Yang kedua mengandung teknik-teknik mendengarkan. Terlihat bagaimana perilaku mendengarkan guru justru membantu siswa menemukan pilihan lain yang lebih tepat untuk kondisi saat itu.

Mari kita pereteli. Yang pertama, guru mendengarkan untuk memahami secara mendalam. Guru bertanya, supaya? Hasilnya, guru dapat mengidentifikasi interest siswa.

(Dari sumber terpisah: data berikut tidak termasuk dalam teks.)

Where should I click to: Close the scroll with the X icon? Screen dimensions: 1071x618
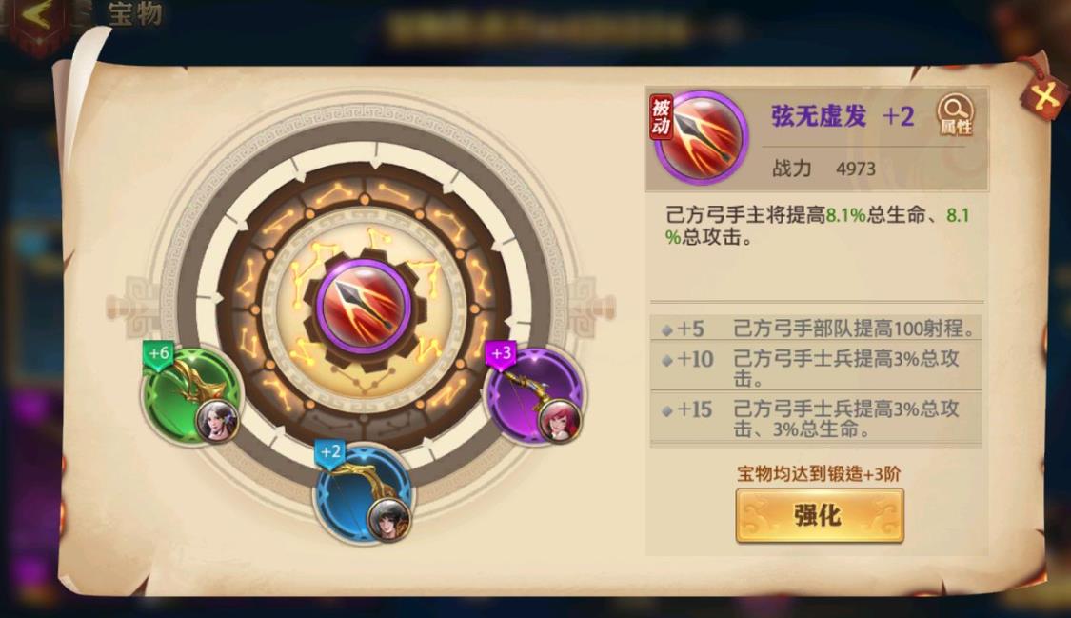(x=1044, y=97)
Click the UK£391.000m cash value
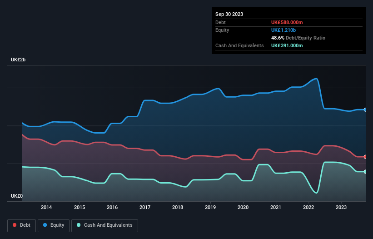The width and height of the screenshot is (373, 239). [287, 45]
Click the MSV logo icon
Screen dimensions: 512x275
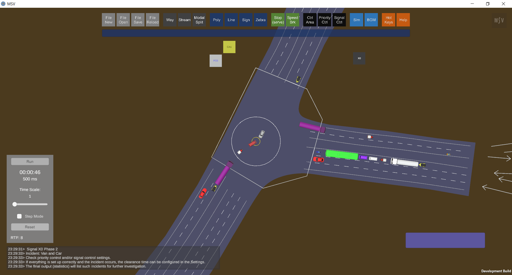499,21
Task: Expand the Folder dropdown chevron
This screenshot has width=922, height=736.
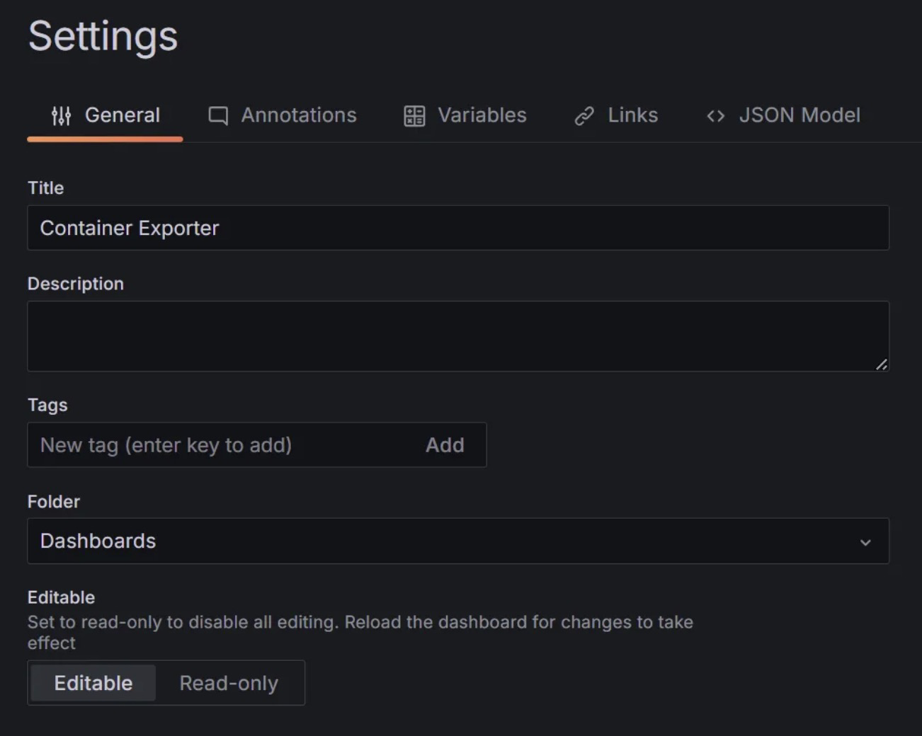Action: 865,542
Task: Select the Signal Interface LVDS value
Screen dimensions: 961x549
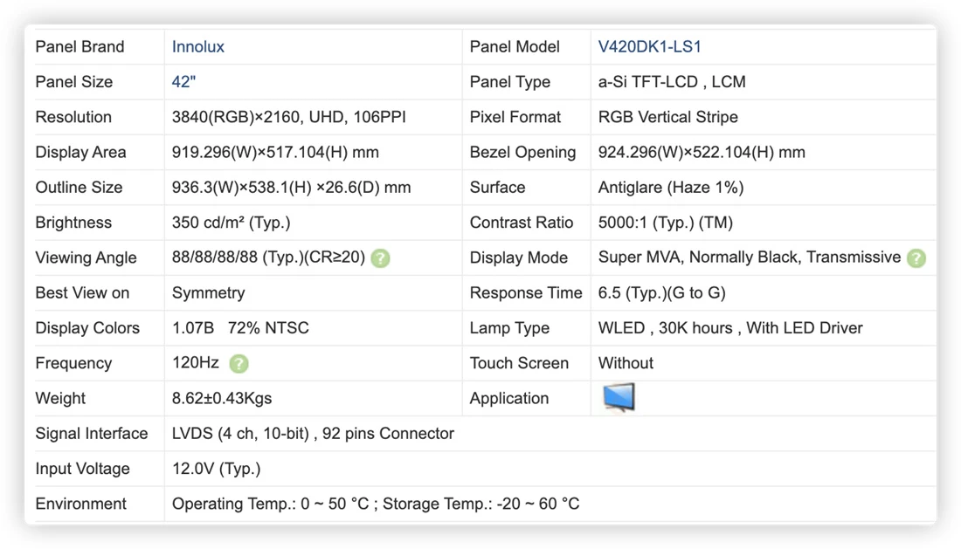Action: pyautogui.click(x=313, y=433)
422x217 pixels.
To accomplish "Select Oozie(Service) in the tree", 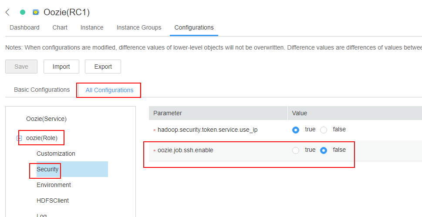I will [46, 119].
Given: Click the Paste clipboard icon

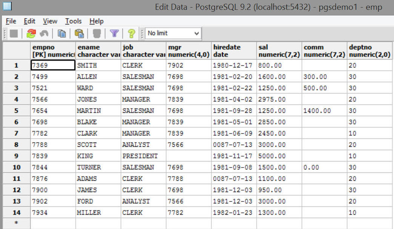Looking at the screenshot, I should 79,34.
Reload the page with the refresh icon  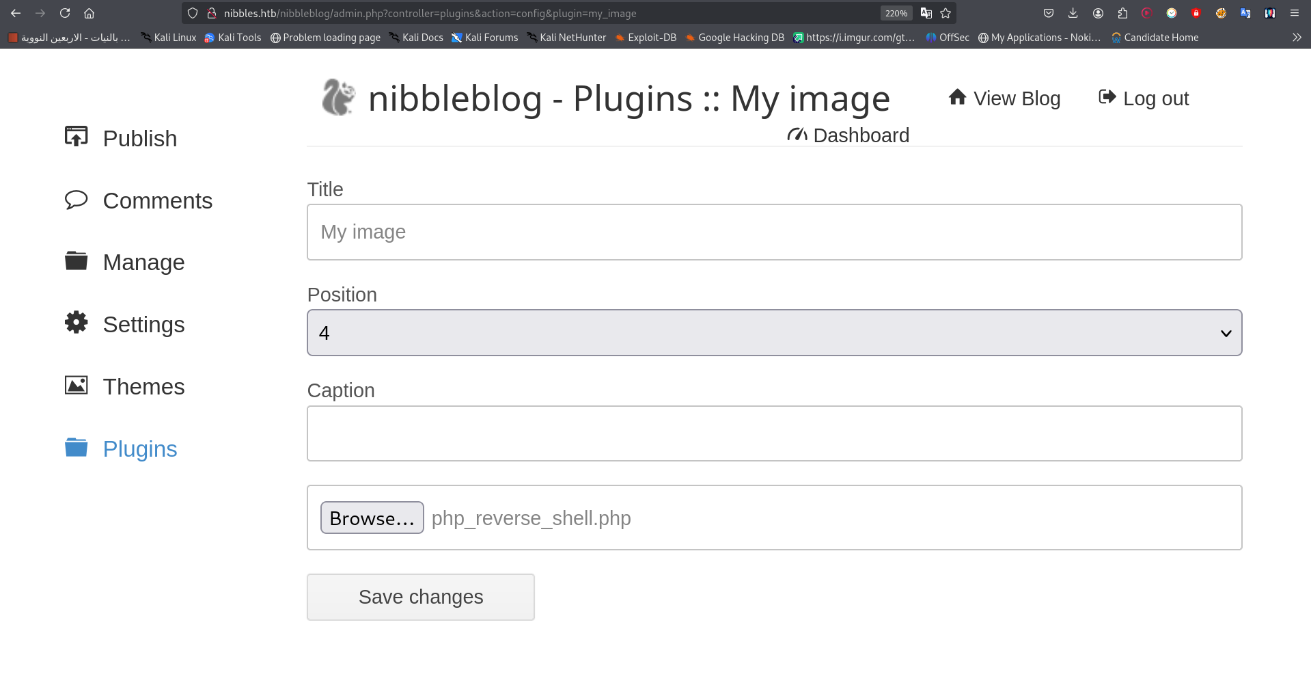[x=65, y=13]
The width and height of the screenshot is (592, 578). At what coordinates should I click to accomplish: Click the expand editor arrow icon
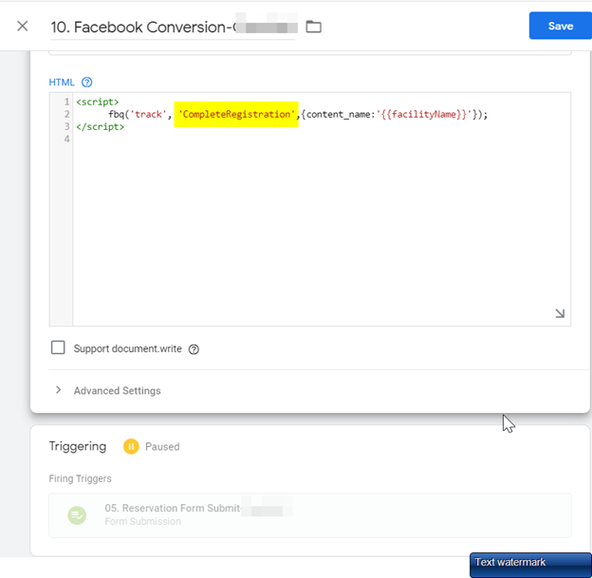click(560, 313)
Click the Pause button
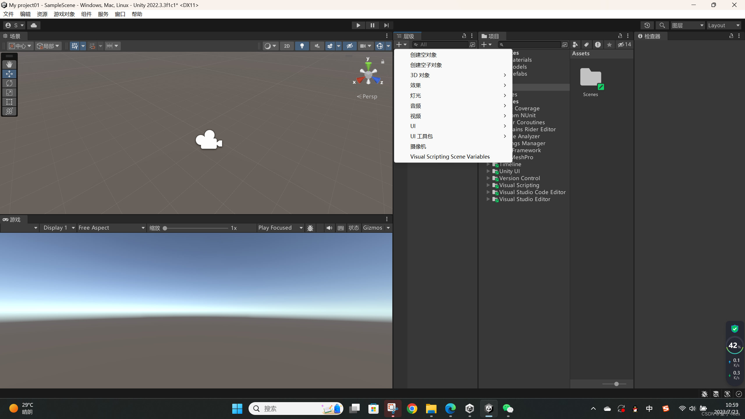Viewport: 745px width, 419px height. tap(372, 25)
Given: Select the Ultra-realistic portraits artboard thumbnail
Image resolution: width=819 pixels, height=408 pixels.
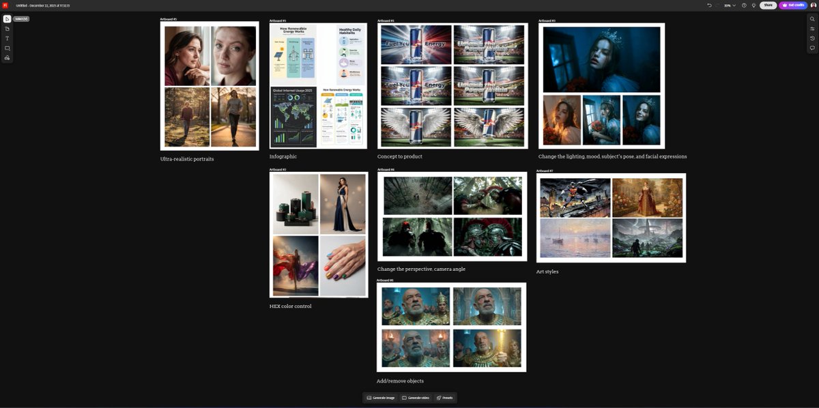Looking at the screenshot, I should point(210,85).
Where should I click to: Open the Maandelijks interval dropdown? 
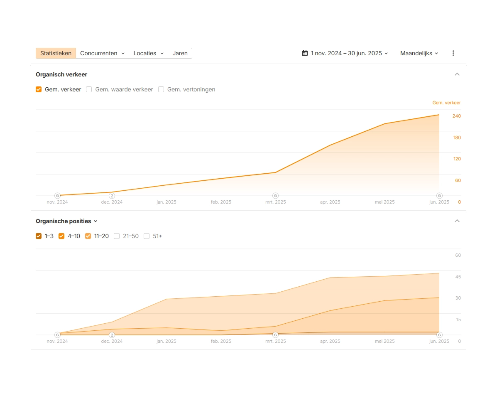[x=419, y=53]
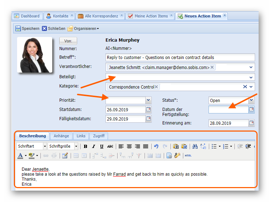The height and width of the screenshot is (202, 270).
Task: Click the Von: button
Action: coord(68,41)
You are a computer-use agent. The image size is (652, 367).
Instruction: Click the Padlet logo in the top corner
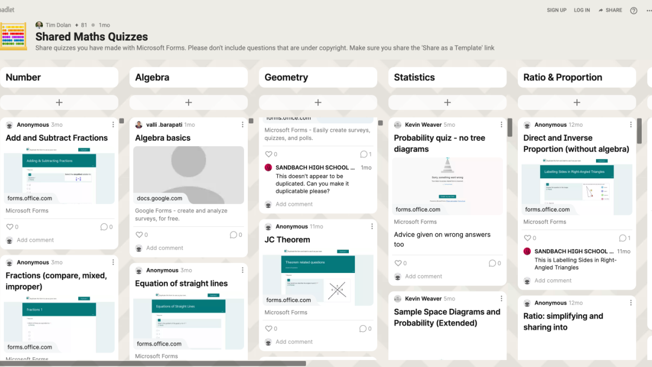(8, 9)
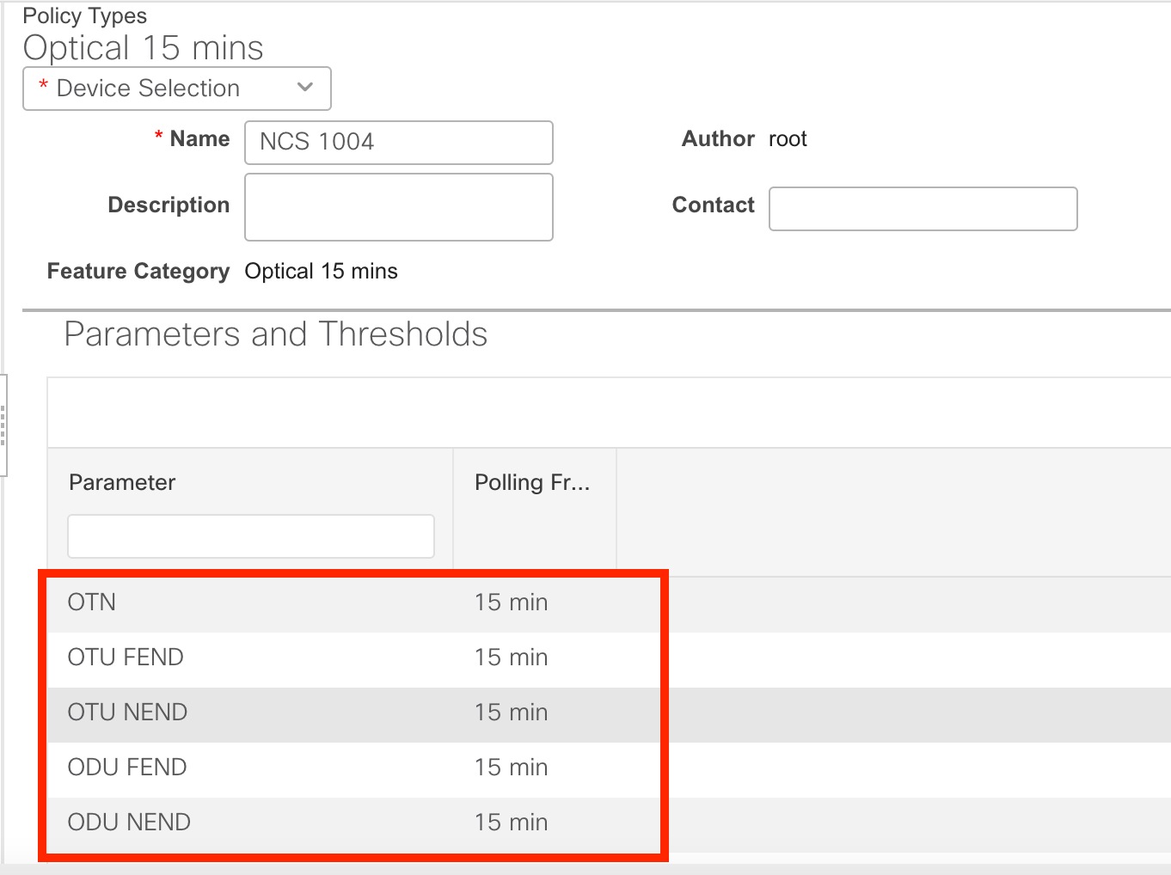This screenshot has height=875, width=1171.
Task: Select the ODU NEND parameter row
Action: 129,823
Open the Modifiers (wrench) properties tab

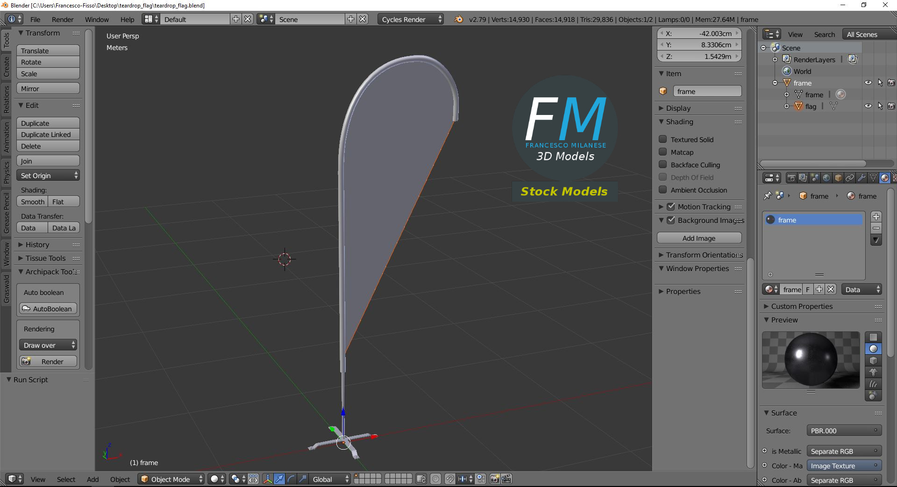(862, 178)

Menggunakan konsepnya Schwarz (2002), ada yang namanya position dan interest. “Saya mau ini atau itu”; “Saya usul ini atau itu”; atau dalam contoh 2: usulan kaos seragam adalah posisi. Sementara, interest adalah alasan dibalik itu.

Untuk mempengaruhi posisi, pahami interest. Interest siswa adalah supaya bisa dikenali.

Setelah itu guru memberi apresiasi (kamu perhatian sekali dengan keselamatan kawan-kawanmu) agar siswa merasa dihargai sehingga memungkinkan untuk bersikap lebih terbuka.

Sehabis itu, bertanyalah guru untuk mencari alternatif (aspek deletion atau untuk memunculkan yang belum ada, Sayre 2001): “Selain kaos, ada cara lain supaya mudah dikenali?”

Lalu muncullah ide-ide lain. Selebihnya guru masuk ke teknik konvergensi, menyesuaikan dengan interest saat itu (pada contoh 2 adalah biaya). Terpilih: pita. Terakhir, tinggal kunci saja.